Your objective — A stretch of the entries below is to be set down exactly, running from the line with "Image resolution: width=1695" through the line with "You are a computer-use agent. The height", both included, and no other line.

Input for this task —
☆ ☆ ☆ ☆ ☆

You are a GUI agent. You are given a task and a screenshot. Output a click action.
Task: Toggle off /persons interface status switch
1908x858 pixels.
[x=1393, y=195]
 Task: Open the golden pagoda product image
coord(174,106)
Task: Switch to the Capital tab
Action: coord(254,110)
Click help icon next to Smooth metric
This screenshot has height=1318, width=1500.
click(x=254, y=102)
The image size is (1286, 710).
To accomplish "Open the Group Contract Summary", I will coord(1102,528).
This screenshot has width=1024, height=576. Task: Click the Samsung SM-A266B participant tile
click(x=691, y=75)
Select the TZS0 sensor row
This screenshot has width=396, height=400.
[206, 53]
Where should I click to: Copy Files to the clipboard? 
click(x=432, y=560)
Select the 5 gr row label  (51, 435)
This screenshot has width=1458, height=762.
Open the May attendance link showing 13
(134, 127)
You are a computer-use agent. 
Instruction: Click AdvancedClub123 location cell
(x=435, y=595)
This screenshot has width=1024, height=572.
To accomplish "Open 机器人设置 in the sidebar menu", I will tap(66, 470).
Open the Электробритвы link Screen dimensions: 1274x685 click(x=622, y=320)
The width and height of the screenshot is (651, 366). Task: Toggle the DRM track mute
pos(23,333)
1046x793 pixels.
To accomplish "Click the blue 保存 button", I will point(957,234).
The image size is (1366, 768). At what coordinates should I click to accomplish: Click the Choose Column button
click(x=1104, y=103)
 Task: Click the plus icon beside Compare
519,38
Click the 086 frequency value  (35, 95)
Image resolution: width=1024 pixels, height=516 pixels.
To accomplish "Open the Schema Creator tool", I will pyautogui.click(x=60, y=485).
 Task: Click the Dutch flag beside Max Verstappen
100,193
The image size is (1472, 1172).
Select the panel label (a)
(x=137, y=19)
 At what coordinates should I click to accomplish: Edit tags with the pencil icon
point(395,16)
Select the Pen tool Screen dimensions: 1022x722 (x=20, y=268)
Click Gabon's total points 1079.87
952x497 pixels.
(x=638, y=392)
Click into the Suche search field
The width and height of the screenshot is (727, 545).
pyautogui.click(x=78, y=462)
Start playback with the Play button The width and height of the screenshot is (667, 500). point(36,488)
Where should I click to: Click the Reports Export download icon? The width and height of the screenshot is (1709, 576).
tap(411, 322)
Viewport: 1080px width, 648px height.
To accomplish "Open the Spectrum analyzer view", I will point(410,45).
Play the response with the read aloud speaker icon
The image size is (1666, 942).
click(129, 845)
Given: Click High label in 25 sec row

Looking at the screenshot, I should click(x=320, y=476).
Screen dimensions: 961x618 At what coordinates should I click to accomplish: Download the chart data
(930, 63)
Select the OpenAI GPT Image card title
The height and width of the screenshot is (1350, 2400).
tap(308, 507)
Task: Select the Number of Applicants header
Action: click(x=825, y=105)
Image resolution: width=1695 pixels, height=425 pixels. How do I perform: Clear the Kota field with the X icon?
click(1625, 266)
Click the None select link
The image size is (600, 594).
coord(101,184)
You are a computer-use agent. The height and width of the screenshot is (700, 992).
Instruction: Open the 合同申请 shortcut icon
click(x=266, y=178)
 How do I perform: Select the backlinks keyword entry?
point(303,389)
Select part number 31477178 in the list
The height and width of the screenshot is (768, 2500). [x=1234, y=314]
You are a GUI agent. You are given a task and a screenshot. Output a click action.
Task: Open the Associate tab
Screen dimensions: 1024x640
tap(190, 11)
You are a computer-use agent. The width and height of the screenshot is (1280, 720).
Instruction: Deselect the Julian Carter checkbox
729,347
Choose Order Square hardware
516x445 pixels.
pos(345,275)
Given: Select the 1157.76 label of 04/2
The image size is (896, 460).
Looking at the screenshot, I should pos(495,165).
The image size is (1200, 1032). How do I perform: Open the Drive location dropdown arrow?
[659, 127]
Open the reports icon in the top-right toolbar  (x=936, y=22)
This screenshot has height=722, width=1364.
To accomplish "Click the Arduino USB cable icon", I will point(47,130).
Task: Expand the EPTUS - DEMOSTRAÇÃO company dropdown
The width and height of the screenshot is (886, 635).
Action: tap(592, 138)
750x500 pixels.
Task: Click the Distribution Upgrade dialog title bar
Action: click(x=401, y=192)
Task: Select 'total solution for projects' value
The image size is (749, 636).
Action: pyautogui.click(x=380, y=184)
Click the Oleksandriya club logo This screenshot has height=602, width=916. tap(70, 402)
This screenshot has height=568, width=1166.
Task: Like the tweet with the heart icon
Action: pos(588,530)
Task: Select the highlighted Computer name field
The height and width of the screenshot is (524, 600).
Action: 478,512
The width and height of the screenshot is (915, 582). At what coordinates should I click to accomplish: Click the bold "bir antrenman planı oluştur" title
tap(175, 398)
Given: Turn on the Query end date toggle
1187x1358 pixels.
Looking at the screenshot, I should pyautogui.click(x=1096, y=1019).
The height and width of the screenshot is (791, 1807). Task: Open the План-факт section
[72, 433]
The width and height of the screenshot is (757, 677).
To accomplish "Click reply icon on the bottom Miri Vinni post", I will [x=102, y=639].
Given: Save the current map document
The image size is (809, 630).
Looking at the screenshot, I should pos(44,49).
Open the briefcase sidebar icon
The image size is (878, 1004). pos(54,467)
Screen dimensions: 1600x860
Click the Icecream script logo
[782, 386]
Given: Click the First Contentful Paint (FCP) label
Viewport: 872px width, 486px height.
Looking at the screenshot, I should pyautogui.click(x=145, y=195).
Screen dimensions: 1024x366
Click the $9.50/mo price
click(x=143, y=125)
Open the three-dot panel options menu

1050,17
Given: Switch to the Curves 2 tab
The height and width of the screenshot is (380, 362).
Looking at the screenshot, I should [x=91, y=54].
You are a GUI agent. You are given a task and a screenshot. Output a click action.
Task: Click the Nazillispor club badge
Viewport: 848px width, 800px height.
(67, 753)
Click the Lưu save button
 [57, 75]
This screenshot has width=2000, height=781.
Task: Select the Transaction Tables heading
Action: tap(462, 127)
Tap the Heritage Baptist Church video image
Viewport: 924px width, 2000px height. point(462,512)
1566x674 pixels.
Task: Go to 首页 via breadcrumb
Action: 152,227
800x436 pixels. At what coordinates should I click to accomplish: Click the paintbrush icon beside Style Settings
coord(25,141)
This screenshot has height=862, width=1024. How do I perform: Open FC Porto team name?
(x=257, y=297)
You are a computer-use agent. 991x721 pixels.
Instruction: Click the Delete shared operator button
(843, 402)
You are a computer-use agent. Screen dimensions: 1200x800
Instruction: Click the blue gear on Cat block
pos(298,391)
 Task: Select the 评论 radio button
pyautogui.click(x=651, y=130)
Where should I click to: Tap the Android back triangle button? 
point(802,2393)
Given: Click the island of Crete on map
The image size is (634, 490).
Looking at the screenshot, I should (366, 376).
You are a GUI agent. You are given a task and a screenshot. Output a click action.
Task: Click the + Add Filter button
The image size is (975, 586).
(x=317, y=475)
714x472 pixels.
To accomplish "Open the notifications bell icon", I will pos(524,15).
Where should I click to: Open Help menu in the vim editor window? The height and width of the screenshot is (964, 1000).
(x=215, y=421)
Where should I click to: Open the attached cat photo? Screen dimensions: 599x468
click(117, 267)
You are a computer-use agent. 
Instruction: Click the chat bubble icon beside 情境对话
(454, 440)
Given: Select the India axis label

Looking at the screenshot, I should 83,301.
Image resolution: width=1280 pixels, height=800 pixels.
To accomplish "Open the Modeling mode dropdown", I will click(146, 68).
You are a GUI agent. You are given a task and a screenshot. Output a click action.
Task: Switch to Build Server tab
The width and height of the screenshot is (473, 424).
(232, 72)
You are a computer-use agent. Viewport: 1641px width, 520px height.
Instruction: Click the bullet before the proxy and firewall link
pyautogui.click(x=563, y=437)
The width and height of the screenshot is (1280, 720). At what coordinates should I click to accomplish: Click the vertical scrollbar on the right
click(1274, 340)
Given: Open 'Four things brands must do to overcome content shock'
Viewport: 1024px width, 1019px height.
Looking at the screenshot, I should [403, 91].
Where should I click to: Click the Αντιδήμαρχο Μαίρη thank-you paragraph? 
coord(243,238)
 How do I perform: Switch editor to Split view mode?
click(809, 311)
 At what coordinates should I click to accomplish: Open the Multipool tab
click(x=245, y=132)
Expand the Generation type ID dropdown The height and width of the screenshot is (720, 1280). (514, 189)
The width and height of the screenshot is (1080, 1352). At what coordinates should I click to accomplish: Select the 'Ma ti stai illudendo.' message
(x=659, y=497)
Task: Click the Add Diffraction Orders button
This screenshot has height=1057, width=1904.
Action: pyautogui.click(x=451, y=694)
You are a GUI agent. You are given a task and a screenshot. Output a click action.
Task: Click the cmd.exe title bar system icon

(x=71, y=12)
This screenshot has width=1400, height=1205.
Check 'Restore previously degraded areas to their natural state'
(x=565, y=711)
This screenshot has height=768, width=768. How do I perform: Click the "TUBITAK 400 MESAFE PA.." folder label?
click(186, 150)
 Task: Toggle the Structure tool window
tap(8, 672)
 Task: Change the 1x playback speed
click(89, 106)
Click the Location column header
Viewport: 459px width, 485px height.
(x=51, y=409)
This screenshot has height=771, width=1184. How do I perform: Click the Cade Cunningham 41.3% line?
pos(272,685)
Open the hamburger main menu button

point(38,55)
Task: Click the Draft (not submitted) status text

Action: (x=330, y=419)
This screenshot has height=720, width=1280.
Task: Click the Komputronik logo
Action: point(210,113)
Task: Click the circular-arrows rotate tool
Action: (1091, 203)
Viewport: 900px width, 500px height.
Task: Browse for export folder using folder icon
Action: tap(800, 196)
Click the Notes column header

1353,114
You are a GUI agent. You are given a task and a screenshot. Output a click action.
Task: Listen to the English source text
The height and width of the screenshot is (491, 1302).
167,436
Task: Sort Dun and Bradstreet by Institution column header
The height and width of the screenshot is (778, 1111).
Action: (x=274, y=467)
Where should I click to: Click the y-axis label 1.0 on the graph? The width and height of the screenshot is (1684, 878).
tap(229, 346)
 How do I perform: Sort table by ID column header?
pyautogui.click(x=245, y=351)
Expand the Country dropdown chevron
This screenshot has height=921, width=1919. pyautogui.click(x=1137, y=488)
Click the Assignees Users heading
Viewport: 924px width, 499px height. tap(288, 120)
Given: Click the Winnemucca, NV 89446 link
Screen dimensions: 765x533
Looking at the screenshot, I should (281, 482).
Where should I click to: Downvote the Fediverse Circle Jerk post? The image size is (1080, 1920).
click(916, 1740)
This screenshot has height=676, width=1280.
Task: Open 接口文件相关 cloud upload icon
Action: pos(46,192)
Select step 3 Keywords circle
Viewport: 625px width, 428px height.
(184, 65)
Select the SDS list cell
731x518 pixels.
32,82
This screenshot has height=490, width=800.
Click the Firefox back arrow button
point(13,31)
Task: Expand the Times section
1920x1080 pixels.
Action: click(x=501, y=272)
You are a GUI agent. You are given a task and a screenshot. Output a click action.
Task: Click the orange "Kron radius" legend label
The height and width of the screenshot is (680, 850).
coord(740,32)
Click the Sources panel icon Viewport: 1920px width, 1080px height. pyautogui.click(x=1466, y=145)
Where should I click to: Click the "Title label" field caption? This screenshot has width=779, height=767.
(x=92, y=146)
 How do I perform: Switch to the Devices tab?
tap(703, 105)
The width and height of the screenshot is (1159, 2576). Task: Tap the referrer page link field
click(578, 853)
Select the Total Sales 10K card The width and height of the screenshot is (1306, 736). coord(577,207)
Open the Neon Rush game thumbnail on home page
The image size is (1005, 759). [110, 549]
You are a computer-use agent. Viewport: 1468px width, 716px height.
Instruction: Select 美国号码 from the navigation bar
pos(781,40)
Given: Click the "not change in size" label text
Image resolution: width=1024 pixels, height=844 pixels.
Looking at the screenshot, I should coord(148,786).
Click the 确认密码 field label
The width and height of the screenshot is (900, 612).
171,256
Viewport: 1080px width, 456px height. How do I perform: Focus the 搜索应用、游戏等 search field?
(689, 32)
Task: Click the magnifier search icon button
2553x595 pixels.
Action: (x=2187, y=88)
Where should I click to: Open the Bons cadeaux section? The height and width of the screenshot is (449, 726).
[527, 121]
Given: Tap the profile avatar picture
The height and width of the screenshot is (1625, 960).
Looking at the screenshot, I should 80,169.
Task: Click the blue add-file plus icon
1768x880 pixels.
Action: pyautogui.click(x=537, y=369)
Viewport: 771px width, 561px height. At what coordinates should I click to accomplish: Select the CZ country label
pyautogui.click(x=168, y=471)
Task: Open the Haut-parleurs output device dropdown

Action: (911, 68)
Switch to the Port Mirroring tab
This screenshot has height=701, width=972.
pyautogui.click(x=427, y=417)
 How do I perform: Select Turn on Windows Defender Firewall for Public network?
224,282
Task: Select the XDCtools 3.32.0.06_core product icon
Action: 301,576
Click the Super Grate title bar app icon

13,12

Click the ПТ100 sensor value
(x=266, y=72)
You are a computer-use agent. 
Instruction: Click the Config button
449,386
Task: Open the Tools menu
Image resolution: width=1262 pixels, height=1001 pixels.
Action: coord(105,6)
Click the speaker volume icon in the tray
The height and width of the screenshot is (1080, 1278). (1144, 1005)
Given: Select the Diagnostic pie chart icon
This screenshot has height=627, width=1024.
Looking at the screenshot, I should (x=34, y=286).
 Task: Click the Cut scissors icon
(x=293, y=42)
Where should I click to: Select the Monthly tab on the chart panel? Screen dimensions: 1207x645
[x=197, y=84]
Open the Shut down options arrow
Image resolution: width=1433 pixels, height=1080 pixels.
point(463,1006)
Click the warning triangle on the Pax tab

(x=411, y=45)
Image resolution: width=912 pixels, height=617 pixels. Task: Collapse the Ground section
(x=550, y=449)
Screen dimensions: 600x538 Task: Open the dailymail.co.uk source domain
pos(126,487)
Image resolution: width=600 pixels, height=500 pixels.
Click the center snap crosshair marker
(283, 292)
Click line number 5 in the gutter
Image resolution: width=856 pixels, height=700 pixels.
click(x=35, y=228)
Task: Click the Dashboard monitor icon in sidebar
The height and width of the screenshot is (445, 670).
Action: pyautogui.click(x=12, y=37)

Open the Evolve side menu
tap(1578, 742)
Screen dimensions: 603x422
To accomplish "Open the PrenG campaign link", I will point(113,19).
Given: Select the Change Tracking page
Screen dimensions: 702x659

☆ ☆ ☆ ☆ ☆

Answer for the task —
Image resolution: width=1695 pixels, height=425 pixels. How do I perform: Clear the Kota field with the X icon?
click(1625, 266)
Click the None select link
The image size is (600, 594).
coord(101,184)
You are a computer-use agent. The height and width of the screenshot is (700, 992).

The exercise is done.